» Rows:
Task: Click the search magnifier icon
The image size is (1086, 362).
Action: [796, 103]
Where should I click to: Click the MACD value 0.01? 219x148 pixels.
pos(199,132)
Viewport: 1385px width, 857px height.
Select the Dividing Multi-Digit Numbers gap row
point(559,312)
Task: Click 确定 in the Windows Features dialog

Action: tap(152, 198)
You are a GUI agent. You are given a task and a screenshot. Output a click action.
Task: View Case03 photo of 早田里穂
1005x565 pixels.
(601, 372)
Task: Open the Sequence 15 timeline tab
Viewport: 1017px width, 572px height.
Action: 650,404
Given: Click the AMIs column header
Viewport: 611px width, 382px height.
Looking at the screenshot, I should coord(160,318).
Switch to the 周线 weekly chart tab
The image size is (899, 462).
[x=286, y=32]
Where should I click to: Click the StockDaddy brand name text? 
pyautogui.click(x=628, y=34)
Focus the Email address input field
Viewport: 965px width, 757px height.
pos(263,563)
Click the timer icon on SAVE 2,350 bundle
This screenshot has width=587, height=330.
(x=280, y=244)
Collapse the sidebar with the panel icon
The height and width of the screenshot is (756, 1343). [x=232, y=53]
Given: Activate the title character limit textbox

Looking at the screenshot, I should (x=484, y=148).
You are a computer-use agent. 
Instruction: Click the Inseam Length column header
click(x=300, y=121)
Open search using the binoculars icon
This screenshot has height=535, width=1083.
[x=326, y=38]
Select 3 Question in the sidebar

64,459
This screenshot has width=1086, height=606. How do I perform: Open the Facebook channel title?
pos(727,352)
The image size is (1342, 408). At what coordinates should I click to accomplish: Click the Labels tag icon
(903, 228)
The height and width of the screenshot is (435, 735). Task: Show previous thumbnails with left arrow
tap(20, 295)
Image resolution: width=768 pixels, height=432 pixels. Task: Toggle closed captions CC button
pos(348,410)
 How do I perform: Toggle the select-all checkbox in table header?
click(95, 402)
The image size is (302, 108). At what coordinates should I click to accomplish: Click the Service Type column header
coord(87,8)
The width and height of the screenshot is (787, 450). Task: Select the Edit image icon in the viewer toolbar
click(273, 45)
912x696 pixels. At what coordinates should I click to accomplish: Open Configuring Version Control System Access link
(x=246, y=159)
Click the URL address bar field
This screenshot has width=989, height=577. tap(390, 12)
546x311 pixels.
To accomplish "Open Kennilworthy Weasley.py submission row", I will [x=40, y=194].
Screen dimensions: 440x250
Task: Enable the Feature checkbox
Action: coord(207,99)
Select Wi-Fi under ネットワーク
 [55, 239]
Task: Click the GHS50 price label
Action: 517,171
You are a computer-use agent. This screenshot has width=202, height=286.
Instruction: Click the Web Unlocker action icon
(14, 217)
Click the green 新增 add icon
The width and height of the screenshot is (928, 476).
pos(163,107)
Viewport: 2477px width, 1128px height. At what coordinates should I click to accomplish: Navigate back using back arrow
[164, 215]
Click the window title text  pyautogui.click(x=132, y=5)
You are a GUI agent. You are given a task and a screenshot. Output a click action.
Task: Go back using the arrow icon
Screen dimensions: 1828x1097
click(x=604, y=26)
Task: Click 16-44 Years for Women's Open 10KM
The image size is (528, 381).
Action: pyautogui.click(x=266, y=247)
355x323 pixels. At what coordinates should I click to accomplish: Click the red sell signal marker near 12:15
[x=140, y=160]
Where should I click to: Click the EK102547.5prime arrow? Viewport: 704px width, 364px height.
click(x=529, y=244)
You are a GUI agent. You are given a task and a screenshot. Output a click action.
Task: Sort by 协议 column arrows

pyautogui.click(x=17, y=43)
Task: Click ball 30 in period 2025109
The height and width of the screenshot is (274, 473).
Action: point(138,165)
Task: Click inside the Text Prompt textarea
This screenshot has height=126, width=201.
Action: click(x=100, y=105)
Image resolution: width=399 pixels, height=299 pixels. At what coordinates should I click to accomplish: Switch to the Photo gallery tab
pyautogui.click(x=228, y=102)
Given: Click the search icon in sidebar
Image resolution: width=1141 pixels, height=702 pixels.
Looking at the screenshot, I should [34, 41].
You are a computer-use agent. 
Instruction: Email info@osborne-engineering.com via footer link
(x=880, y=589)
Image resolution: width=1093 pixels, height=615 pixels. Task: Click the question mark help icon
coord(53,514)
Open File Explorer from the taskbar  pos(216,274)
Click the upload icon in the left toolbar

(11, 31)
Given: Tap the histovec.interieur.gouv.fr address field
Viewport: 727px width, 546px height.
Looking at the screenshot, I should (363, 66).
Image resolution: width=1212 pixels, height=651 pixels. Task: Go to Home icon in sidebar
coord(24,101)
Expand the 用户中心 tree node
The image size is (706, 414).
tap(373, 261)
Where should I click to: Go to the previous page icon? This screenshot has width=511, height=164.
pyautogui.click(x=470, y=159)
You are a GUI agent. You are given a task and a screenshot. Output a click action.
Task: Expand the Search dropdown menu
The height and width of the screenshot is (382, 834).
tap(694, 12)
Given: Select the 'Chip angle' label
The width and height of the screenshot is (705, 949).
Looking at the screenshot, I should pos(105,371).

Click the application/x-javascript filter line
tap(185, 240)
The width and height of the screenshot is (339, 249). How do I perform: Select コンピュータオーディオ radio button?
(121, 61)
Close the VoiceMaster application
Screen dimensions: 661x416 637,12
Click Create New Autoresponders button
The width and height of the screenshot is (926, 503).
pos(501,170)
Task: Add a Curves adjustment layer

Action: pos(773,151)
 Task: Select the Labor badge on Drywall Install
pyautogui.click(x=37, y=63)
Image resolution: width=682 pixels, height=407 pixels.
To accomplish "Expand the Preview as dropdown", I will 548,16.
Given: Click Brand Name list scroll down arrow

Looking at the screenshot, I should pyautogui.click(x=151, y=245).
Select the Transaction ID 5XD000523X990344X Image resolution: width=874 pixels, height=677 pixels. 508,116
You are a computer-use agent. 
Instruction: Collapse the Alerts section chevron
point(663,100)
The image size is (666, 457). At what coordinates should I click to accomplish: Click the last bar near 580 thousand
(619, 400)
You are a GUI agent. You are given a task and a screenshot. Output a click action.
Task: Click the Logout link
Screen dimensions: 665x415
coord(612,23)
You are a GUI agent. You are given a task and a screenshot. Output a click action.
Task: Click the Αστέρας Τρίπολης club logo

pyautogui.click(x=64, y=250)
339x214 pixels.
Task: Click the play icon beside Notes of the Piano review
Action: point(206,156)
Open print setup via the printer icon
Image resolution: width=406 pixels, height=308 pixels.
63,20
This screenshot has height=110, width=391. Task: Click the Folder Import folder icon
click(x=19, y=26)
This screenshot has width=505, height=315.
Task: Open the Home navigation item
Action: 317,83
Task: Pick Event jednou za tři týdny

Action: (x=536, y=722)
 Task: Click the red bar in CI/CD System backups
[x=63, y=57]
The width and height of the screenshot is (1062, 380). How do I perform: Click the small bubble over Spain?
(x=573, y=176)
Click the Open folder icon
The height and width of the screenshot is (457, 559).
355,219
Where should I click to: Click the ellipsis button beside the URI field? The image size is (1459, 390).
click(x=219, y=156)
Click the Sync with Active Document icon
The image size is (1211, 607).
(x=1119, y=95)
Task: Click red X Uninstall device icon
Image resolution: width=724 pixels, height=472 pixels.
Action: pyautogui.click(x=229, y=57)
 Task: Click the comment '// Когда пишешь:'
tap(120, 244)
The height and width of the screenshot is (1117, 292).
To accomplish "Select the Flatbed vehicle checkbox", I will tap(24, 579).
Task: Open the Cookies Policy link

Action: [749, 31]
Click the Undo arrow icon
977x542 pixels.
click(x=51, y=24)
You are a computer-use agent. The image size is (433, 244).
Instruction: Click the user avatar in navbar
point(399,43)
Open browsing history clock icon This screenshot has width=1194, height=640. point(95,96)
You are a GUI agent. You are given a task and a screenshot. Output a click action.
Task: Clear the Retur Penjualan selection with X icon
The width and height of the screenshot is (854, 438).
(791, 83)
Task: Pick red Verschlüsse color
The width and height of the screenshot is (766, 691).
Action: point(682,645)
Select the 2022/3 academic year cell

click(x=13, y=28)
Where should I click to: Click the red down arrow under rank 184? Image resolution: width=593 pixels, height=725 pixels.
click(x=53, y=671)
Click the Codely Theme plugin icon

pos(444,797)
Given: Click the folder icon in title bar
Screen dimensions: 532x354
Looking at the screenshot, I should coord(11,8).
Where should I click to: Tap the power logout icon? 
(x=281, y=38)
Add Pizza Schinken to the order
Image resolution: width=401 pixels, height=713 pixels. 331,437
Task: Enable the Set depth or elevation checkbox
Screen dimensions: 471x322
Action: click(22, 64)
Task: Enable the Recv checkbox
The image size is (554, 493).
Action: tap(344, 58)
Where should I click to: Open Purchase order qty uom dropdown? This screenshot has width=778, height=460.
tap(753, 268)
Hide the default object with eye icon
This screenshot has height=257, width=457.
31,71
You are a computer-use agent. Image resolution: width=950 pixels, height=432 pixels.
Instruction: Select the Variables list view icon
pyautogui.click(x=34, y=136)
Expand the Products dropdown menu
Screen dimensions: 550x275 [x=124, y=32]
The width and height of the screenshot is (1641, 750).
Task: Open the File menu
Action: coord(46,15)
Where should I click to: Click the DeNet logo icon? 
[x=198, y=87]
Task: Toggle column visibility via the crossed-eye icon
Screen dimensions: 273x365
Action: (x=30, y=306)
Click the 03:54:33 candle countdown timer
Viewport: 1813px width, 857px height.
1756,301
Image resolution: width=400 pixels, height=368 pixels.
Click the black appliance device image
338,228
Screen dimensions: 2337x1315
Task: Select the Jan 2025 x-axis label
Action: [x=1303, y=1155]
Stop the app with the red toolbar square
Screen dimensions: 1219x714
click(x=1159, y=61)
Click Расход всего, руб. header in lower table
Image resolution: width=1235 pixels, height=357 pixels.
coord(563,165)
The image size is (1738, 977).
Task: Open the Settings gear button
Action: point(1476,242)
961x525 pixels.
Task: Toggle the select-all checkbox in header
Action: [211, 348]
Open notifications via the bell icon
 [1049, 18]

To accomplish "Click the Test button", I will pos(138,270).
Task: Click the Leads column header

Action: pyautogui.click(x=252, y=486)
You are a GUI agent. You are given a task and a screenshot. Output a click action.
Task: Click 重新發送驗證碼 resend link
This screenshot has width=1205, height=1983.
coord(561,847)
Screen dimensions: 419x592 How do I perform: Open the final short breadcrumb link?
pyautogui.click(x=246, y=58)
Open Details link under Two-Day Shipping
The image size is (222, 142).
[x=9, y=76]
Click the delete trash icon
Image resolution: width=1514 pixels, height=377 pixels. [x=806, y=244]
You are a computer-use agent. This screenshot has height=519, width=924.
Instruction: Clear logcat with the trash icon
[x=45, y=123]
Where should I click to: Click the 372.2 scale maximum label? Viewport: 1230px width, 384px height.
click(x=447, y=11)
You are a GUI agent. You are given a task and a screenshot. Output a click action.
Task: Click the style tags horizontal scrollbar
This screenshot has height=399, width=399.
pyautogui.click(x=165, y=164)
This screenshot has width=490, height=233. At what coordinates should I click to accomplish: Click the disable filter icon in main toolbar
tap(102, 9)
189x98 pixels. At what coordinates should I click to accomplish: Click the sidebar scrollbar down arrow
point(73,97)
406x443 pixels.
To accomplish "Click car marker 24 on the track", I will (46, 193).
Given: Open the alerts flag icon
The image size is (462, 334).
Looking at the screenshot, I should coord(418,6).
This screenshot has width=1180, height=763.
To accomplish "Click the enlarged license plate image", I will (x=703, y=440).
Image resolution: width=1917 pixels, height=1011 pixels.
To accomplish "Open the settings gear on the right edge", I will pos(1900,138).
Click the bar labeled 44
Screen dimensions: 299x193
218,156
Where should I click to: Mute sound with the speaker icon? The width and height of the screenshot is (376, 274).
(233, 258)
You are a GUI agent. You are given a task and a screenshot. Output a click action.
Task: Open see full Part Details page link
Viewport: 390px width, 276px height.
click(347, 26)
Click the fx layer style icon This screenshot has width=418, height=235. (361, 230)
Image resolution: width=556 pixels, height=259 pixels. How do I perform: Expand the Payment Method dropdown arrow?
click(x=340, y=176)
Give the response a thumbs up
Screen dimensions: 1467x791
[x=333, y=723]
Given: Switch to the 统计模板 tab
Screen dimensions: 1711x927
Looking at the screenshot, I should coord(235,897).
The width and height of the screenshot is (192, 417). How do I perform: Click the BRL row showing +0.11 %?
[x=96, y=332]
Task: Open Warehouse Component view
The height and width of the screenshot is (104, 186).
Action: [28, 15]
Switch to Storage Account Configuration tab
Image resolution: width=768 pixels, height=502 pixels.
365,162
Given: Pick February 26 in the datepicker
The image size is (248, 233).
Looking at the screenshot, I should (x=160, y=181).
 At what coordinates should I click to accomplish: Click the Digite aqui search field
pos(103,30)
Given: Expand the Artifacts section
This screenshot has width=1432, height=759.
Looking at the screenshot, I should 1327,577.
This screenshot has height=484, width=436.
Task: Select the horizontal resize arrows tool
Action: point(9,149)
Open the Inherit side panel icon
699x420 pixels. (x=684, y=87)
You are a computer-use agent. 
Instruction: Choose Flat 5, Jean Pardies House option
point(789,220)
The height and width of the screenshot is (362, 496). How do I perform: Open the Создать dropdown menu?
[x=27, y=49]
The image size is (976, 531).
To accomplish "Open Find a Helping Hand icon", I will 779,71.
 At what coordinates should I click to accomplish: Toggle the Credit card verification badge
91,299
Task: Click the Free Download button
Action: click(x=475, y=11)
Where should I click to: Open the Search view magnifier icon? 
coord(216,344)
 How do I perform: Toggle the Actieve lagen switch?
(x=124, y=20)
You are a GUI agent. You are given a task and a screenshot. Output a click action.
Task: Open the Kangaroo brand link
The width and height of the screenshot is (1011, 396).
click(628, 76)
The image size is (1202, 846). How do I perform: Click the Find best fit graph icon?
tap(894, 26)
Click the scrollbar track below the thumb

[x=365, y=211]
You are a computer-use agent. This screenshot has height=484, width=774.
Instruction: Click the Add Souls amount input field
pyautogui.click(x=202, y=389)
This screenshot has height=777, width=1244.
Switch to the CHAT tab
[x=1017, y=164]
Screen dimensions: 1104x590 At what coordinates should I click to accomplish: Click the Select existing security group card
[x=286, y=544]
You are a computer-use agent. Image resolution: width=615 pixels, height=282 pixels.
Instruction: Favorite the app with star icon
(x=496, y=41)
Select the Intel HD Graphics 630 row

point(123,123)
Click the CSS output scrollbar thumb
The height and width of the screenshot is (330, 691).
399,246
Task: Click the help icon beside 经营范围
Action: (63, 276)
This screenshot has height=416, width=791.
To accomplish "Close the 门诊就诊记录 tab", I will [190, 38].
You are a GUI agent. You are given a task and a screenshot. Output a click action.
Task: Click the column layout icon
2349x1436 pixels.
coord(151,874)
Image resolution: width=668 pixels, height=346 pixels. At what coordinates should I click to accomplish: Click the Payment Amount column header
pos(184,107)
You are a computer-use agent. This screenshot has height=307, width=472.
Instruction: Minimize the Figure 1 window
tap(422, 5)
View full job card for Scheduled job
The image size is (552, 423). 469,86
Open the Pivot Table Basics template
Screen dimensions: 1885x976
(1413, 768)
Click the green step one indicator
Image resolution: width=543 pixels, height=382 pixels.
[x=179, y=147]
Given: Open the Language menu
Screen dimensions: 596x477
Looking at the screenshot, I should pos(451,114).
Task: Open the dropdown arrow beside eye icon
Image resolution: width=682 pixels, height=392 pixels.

» Task details: Tally the lines of the records that contain the word "Clear" and give only that number.

» Solution to the problem: 2